España ostenta el ignominioso título de ser un paraíso de la prostitución. En todas partes hay mujeres que ejercen este oficio al que con una repugnante equidistancia se denomina como el más antiguo del mundo. Como si el mal, por viejo, fuese menos malo. Hay burdeles a la vera de todas las carreteras medianamente transitadas de este país. Tugurios señalizados con neón que esconden bajo su alegalidad mil y una historias de explotación. Estos días nos echamos las manos a la cabeza al saber que el que fue presidente del sindicato Xóvenes Agricultores, Juan Pérez Miramontes, ha sido detenido como presunto cabecilla de una red de trata de blancas que captaba mujeres en Paraguay, las traía a Santiago prometiéndoles trabajos y las obligaba a prostituirse en pisos del Ensanche con la excusa de que debían saldar su deuda económica con la organización.
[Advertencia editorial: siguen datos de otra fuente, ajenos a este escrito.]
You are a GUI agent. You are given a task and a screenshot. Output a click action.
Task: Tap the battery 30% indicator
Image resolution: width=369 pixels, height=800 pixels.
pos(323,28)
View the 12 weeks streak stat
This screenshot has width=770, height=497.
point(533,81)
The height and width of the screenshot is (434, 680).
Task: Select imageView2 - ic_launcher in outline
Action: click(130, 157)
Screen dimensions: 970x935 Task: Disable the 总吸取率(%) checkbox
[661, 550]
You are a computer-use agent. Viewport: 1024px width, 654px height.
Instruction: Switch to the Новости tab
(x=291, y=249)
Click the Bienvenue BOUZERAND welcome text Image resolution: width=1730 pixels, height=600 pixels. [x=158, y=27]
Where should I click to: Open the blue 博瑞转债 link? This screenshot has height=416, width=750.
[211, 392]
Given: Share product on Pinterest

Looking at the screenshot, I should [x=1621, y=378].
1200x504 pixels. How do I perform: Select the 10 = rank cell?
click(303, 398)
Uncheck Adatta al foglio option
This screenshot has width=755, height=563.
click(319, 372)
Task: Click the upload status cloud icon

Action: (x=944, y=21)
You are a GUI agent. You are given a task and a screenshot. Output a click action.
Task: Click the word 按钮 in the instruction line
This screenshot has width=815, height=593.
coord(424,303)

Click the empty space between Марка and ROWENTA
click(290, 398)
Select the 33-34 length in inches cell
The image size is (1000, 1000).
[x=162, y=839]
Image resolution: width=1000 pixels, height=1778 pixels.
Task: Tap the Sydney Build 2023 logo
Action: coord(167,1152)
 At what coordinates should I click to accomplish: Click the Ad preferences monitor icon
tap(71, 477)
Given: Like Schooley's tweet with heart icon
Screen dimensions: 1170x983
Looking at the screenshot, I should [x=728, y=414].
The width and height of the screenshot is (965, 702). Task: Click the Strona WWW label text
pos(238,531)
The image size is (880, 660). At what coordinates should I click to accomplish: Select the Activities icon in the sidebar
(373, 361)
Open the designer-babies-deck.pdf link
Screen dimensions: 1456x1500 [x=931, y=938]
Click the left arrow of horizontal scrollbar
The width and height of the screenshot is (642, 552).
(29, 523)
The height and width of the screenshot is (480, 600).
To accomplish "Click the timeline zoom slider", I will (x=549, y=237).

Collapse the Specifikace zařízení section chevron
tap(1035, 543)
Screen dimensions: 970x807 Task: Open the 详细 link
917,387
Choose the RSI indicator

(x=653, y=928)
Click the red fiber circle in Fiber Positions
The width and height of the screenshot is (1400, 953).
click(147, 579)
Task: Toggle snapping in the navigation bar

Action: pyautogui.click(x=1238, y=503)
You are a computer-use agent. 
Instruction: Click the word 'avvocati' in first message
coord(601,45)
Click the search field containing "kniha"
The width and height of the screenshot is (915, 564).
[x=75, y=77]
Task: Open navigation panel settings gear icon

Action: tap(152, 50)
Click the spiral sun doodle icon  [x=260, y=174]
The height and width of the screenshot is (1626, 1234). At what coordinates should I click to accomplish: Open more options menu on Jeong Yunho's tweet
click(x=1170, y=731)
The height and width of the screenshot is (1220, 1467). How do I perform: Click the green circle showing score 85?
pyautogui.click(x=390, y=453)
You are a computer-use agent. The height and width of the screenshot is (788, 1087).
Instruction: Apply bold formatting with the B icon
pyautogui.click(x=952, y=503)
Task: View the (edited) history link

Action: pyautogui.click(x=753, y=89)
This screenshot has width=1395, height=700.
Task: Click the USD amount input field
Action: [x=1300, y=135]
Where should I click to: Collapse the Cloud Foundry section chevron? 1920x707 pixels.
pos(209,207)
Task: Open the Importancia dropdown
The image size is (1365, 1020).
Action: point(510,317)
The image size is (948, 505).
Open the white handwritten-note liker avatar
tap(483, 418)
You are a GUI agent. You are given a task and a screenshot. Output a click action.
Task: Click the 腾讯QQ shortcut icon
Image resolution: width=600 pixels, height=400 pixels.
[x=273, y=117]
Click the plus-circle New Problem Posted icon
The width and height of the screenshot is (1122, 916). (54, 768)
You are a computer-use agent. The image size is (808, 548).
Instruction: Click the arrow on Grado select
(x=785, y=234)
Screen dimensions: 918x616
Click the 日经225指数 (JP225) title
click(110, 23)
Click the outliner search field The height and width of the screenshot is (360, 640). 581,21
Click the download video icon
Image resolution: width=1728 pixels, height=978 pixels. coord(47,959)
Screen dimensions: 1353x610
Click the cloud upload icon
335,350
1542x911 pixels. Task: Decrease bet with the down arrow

Nos sorprendemos por quién es él. Porque le hemos visto en fotos con Mariano Rajoy y otros dirigentes del PP, con el que durante años estuvo muy vinculado. Pero nos sorprendemos menos de que haya tantas organizaciones que hagan negocio con la carne de mujeres desesperadas en países donde el futuro es aún más incierto que en el nuestro. En España se ha normalizado la prostitución. Hay para quienes es una oferta de ocio más. Así de crudo. Y ese es el verdadero escándalo. La vergüenza es que el mayor burdel de Europa esté en La Junquera (Gerona) y a él vayan a millones puteros de países en los que este negocio está más perseguido. Y que en ese asqueroso ránking solo le compita el puesto otro prostíbulo valenciano. ¿Hasta cuándo miraremos hacia otro lado?